Ainsi, il maintient la fiction de 350.000 créations d’emploi en CNE alors qu’il se confirme que seules quelques dizaines de milliers d’embauches ont été réalisées de cette façon et que les premiers contentieux confirment la réalité du caractère précaire du CNE.

Force Ouvrière constate que le CNE ne crée pas d’emploi et dès lors maintient sa demande de retrait de cette mesure ainsi que de celle concernant le Contrat Première Embauche (CPE).

S’agissant des emplois de services à la personne, Force Ouvrière réaffirme son exigence de créations de véritables emplois, avec de vrais salaires et non d’un habillage de formes d’emplois précaires déjà existantes.

Force Ouvrière considère que la répartition des richesses évoquée par le Premier ministre passe par une augmentation des salaires, négociée dans les branches et la fonction publique et non par le développement de l’actionnariat salarié ou autres modes d’épargne salariale.

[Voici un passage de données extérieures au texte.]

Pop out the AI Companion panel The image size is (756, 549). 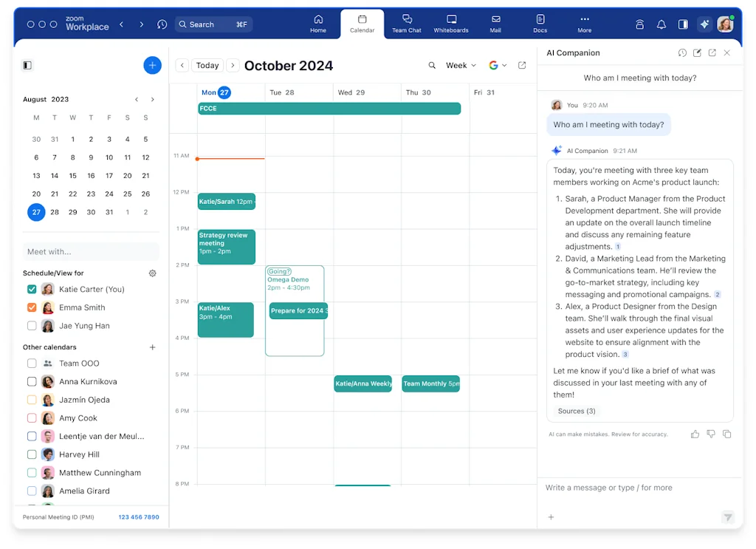(712, 52)
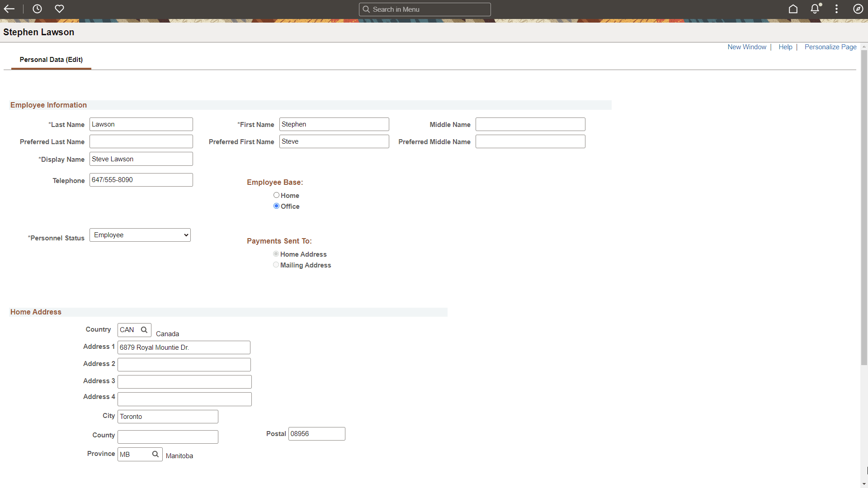
Task: Click the Country lookup magnifier
Action: pyautogui.click(x=145, y=330)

Force Ouvrière constate que l’on a toujours recours aux mêmes recettes fiscales et sociales avec exonérations massives des entreprises de leurs responsabilités financières dans ce domaine.

Au sujet du regroupement GDF/Suez, le Premier ministre confirme qu’il s’agit bien d’une privatisation de l’entreprise publique dans le cadre d’une opération précipitée qui ne peut en rien rassurer les salariés des deux groupes ni les citoyens et consommateurs.

En conséquence, l’appel à la grève et aux manifestations lancé par Force Ouvrière lors de la journée du 7 mars reste plus que jamais nécessaire pour mettre un coup d’arrêt à la politique libérale de ce gouvernement.